PESHAWAR, Nov 1: The Afghan transitional government requires some $10 million for printing textbooks for schoolchildren for the next academic year, concerned NGO officials said here.

Officials of the University of Nebraska at Omaha, running a printing press in Peshawar, told Dawn here on Friday that more than 3.50 million school-going children needed 20 million textbooks for the coming academic year starting from March 23, 2003.

The general manager of the University of Nebraska printing press, Ahmad Shah Durrani, said the US government had yet to provide the required amount to the transitional government to start printing of teaching material for over 3.50 million children.

He said America’s Rapid Response to Education Needs of Afghanistan (Arrena), a USAID-funded NGO, running its main offices in Peshawar, had suspended its education project in Peshawar due to non-availability of funds.
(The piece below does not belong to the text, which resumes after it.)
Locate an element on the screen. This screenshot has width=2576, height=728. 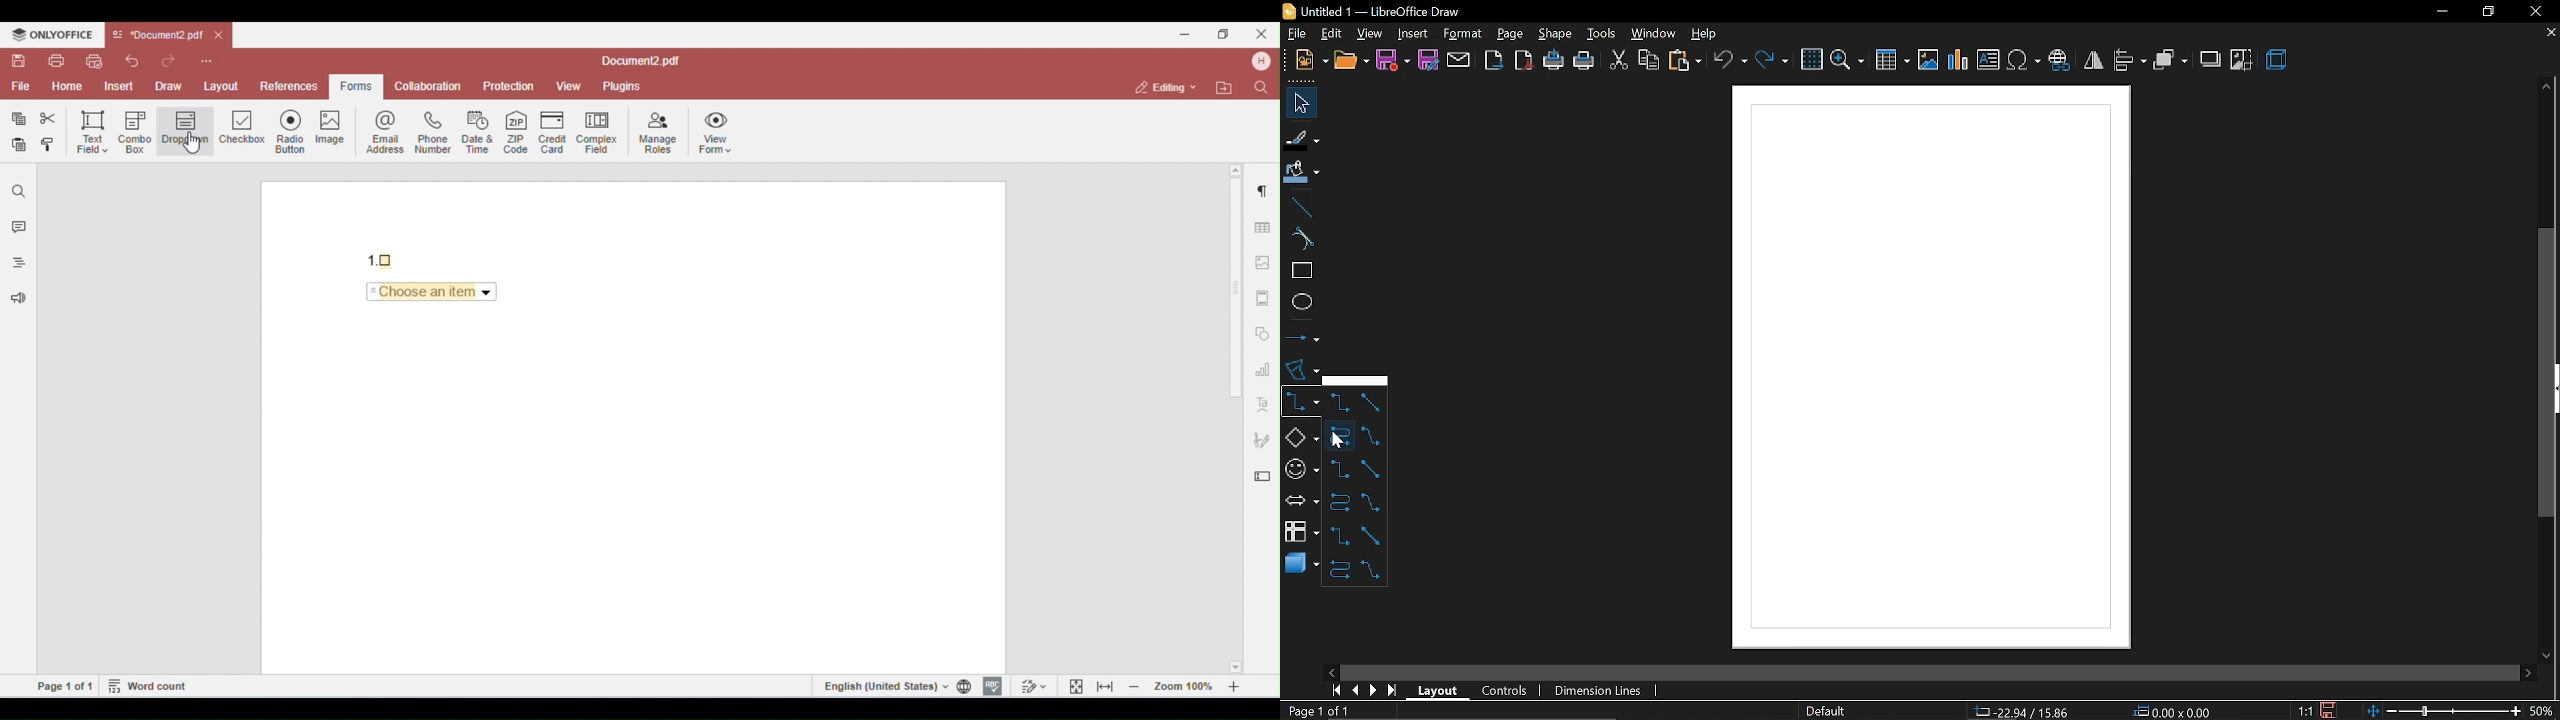
export as pdf is located at coordinates (1524, 62).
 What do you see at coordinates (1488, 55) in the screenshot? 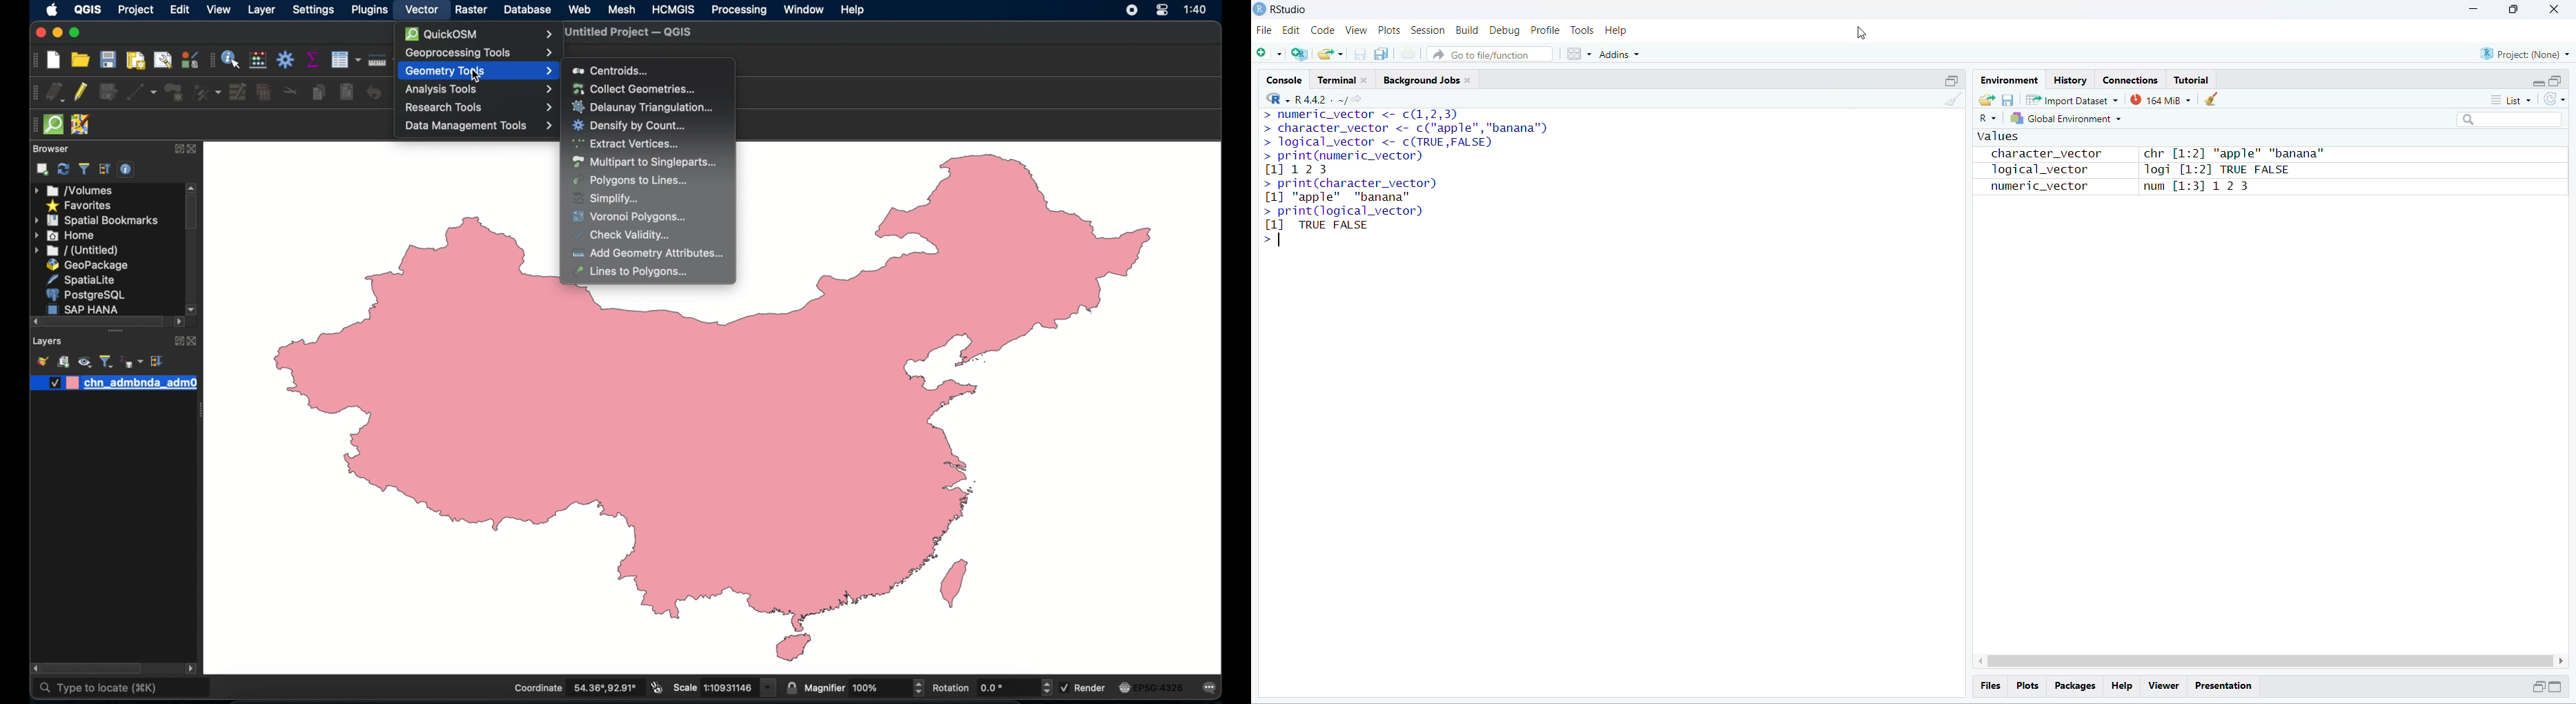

The Arrena, however, was running teachers’ training and vocational training programmes inside Afghanistan, he pointed out.

“Arrena has suspended its activities in Peshawar whereas the University of Nebraska temporarily closed its printing press in Peshawar,” Durrani said.

He said Kabul was optimistic that the US government would release $10 million by the end of December to prepare new books and continue educational activities in the war-torn country.

The US government made a sanction of Rs300 million in February last under its USAID programme for printing teaching material for Afghan children.

This academic year the University of Nebraska printed 12 million books in Peshawar and Lahore and distributed these among 1.5 million primary, middle and high school children inside Afghanistan, free of cost.

Unicef and some other NGOs are distributing teaching material inside Afghanistan and the refugee camps in Pakistan.

The officials said in the first phase the Afghan government made 30 per cent changes into textbooks and for the next year the education ministry had proposed 60 per cent additional changes into the textbooks.